Revise the material below, replacing each instance of "screenshot" with "screen capture" and leaving everything else unchanged. Omit the pictures from your answer.

######

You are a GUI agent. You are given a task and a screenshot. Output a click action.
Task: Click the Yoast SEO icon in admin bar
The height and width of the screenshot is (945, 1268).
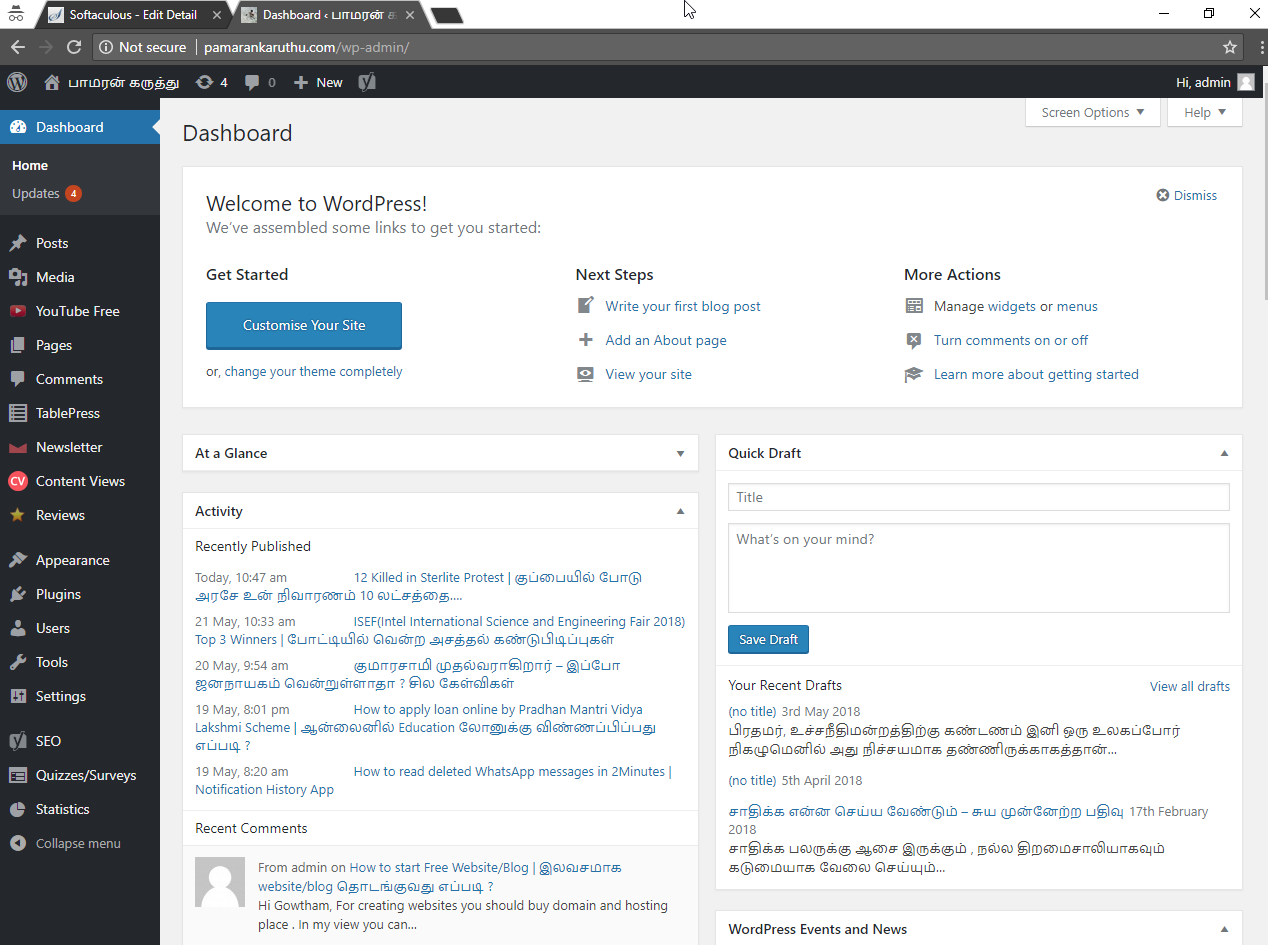click(x=367, y=82)
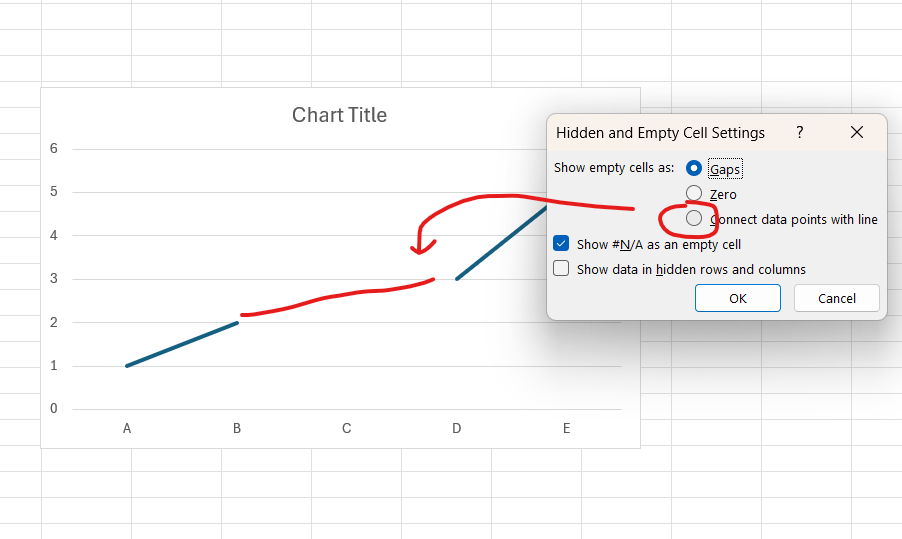
Task: Select category label A on horizontal axis
Action: (127, 429)
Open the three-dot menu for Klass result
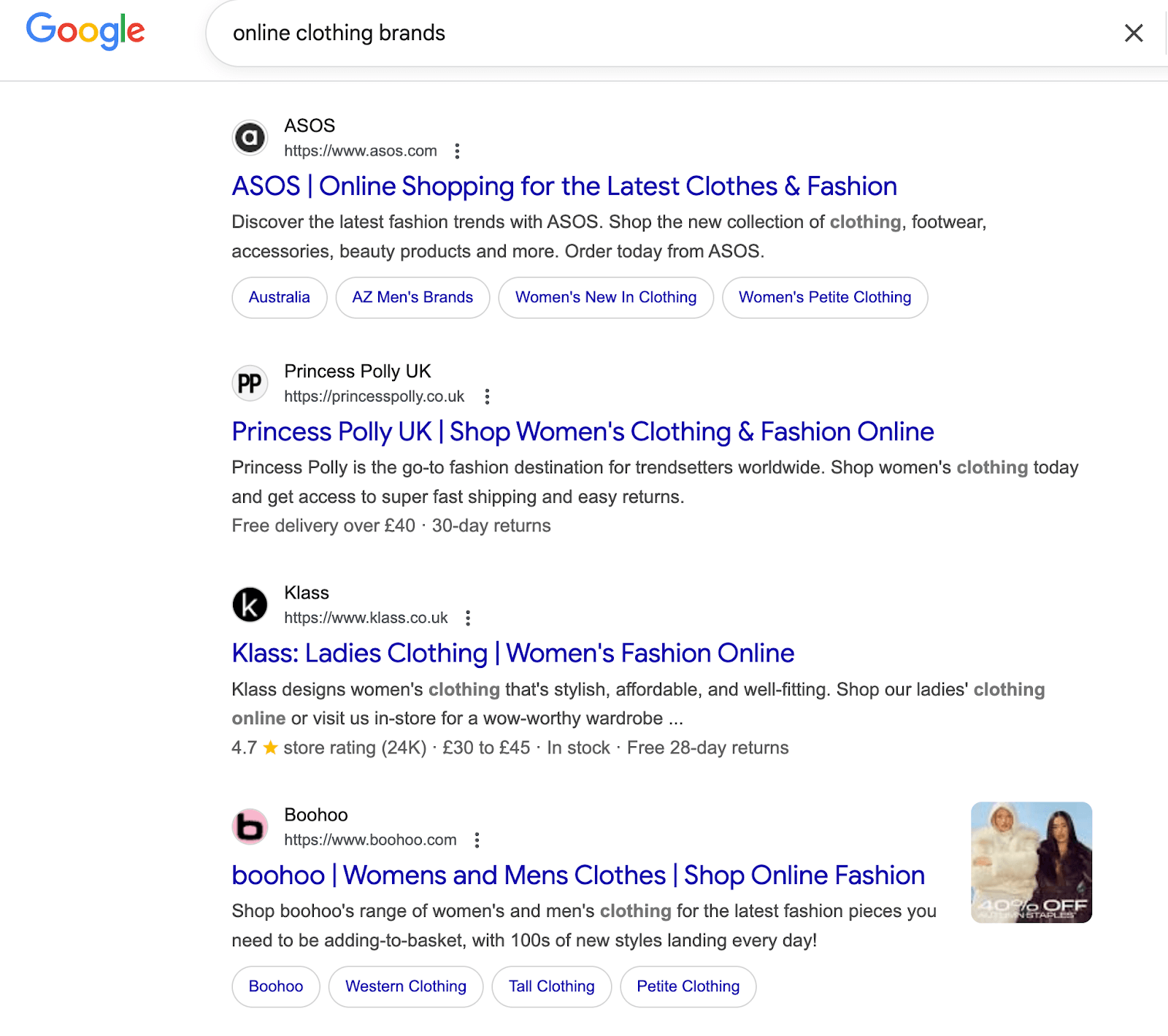1168x1036 pixels. tap(468, 617)
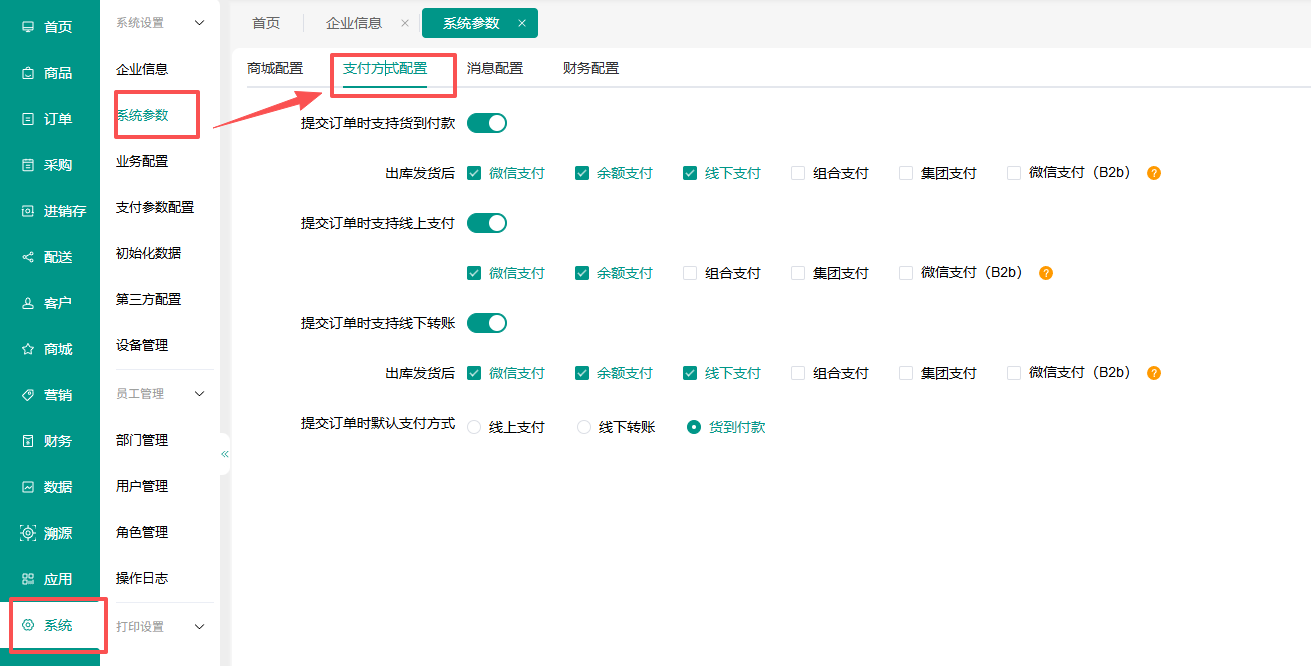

######

Solution to the problem:
You are a GUI agent. You are given a task and a screen capture. Output a click action.
Task: Click the Yoast SEO icon in admin bar
The height and width of the screen capture is (945, 1268).
click(x=367, y=82)
Task: Select category label A on horizontal axis
Action: (127, 429)
Open the three-dot menu for Klass result
1168x1036 pixels. tap(468, 617)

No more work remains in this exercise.